UNA RAYA EN EL AGUA

Colodrillo

Ignacio Camacho

LO organizaron según el estricto manual de procedimiento que relató Tom Wolfe –¡¡en 1987!!– en «La hoguera de las vanidades». El mismo que le aplicó Felipe González a Mariano Rubio. El protocolo de la detención mediática: la prensa avisada, el tráfico cortado, las lecheras en la calle, el alboroto policial en pleno barrio de Salamanca. Pena sumarísima de telediario y tertulias, escarnio preventivo, demostración de músculo de Estado. Sólo faltaba, nimio detalle, una orden de conducirlo al juzgado, requisito indispensable para ponerle las esposas de reglamento. Pero había que registrar un despacho dos manzanas más abajo. Coartada para el paseíllo, el desfile ominoso ante el pelotón de fusilamiento de las cámaras. Y entonces sí, entonces la mano en la cabeza, el suave empujoncito ante la portezuela del vehículo: el marchamo afrentoso, el beso de Judas, el estigma del reo.

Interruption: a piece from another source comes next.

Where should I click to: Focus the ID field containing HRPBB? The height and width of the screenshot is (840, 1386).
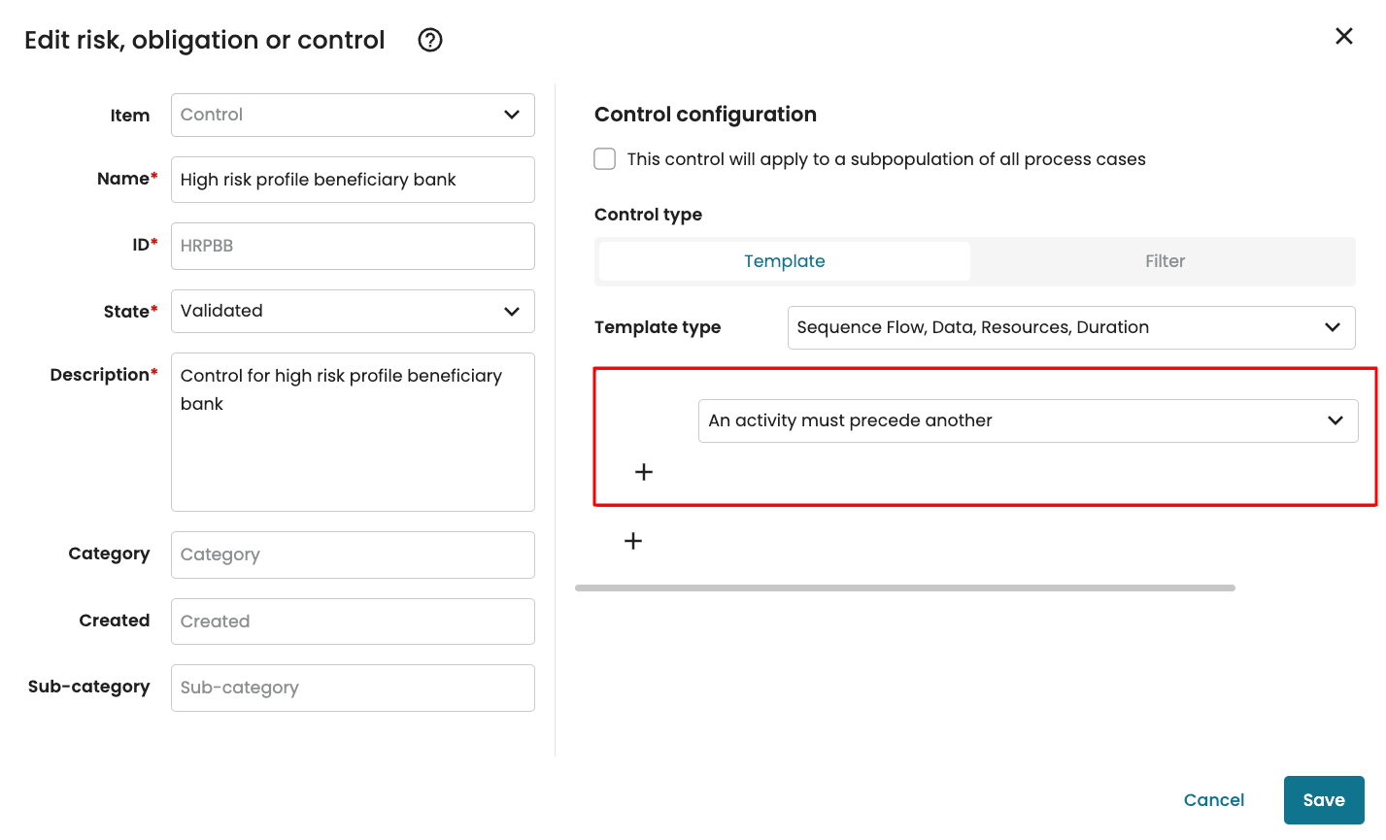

Esa mano del agente de Aduanas en el colodrillo de Rodrigo Rato simboliza la abolición de la presunción de inocencia en España. No estaba esposado, era dueño absoluto de su movilidad para entrar en el coche sin golpearse la azotea. Pudo tratarse de un tic rutinario del policía pero en realidad constituyó la escenificación palmaria de un veredicto fulminante de culpabilidad social. Nadie sale indemne de ese gesto, y menos si se produce delante de decenas de cámaras, el Gran Hermano planetario que es el nuevo cadalso de la reputación civil. Justicia de tricoteuses, expeditiva guillotina moral callejera. El Rato que esa noche volvió a dormir en su casa sin que ningún magistrado considerase necesario enviarlo al calabozo no era un ciudadano protegido por las garantías jurídicas y constitucionales sino un sospechoso marcado en la nuca con el paradigma del repudio. Un presunto chorizo.

Ha escrito Javier de Mendizábal una pedagógica sentencia comparativa: la diferencia entre el paseo policial de Rato y la comparecencia en el Supremo de Chaves y Griñán explica como Barrio Sésamo la importancia de estar o no estar aforado. Si te ampara el fuero parlamentario te toman declaración con mucho respeto los ropones más conspicuos e ilustrados; acudes por tu pie y al salir das una rueda de prensa para protestar tu inocencia henchido de dignidad defensiva. Si eres un ciudadano común te ponen tu casa patas arriba, te sacan rodeado de maderos, te insultan los justos de la plebe y te meten en un coche empujándote con la manita en la corteza del cerebelo. Los códigos de la posmodernidad no son jurídicos sino escénicos, visuales, icónicos. Ante las leyes pragmáticas, vertiginosas, demagógicas y crueles de la política, basadas en el principio implacable de la razón de Estado, la justicia es un proceso demasiado lento para dejarla en manos de los jueces. Y cuando el poder dicta sentencia urgente no te envía ante las togas de los tribunales sino que te echa a los leones de los telediarios.